YOUR TASK. Under this line is some data; print exactly the lines from the one containing "Click the Pull requests count badge" through its last line, without pictures.

== PROVIDED INFORMATION ==

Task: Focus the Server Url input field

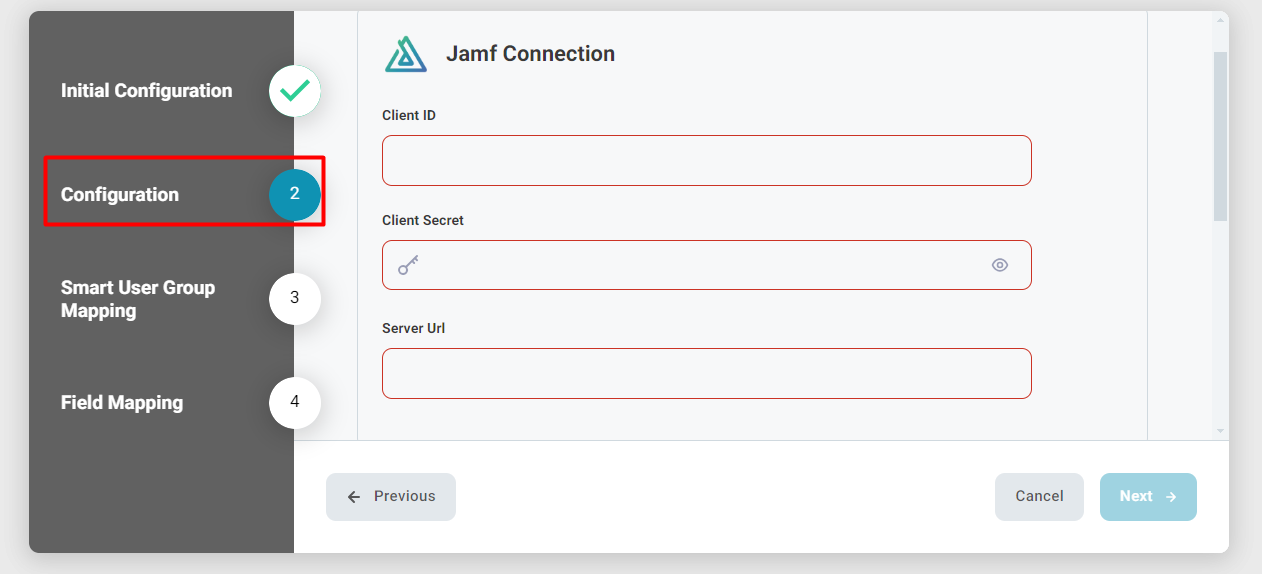Action: (x=707, y=373)
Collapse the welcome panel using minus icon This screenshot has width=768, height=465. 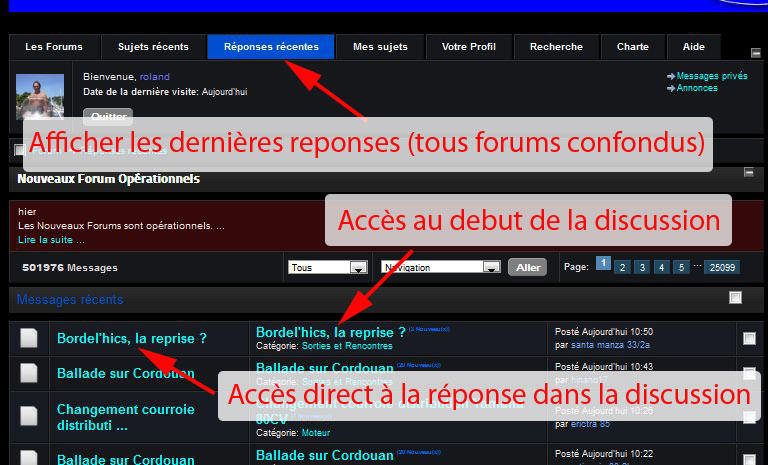point(756,52)
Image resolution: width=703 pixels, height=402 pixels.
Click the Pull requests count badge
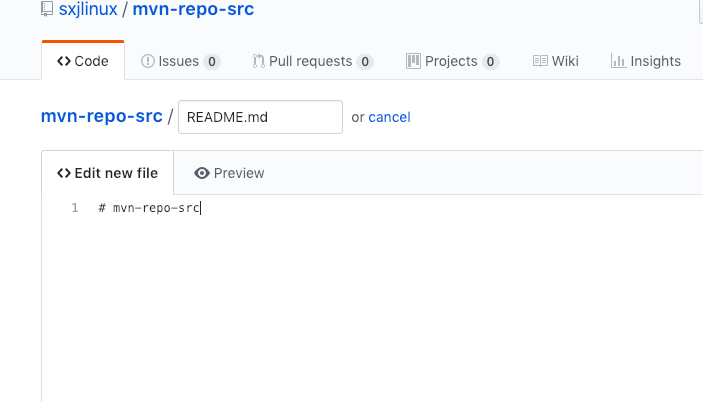pyautogui.click(x=365, y=62)
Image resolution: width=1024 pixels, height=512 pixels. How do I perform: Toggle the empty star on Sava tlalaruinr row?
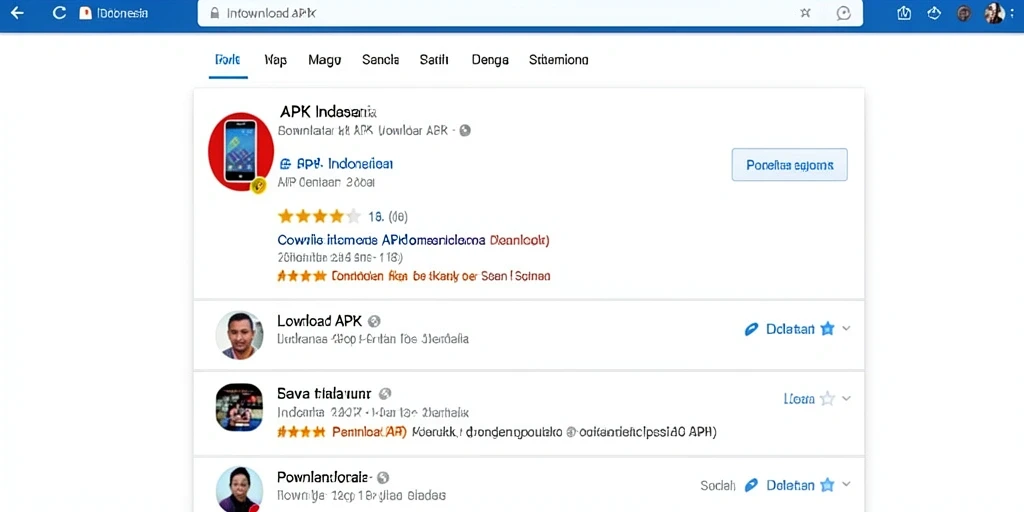pyautogui.click(x=827, y=398)
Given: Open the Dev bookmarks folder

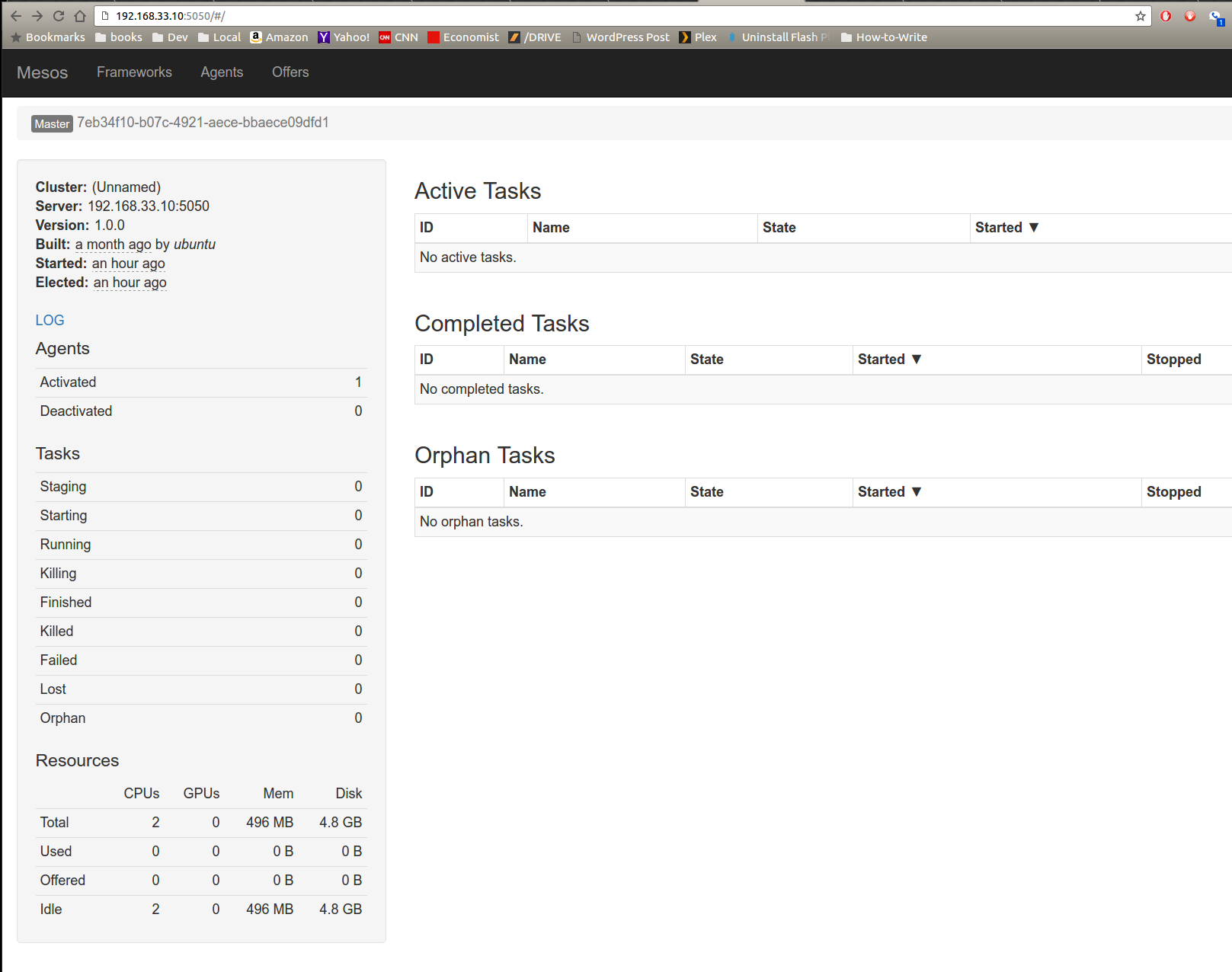Looking at the screenshot, I should click(x=170, y=37).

===

YOUR RESPONSE.
Click the Pull requests count badge
pyautogui.click(x=365, y=62)
Image resolution: width=1024 pixels, height=512 pixels. How do I perform: Toggle the empty star on Sava tlalaruinr row?
pyautogui.click(x=827, y=398)
Given: Open the Dev bookmarks folder

Looking at the screenshot, I should click(x=170, y=37).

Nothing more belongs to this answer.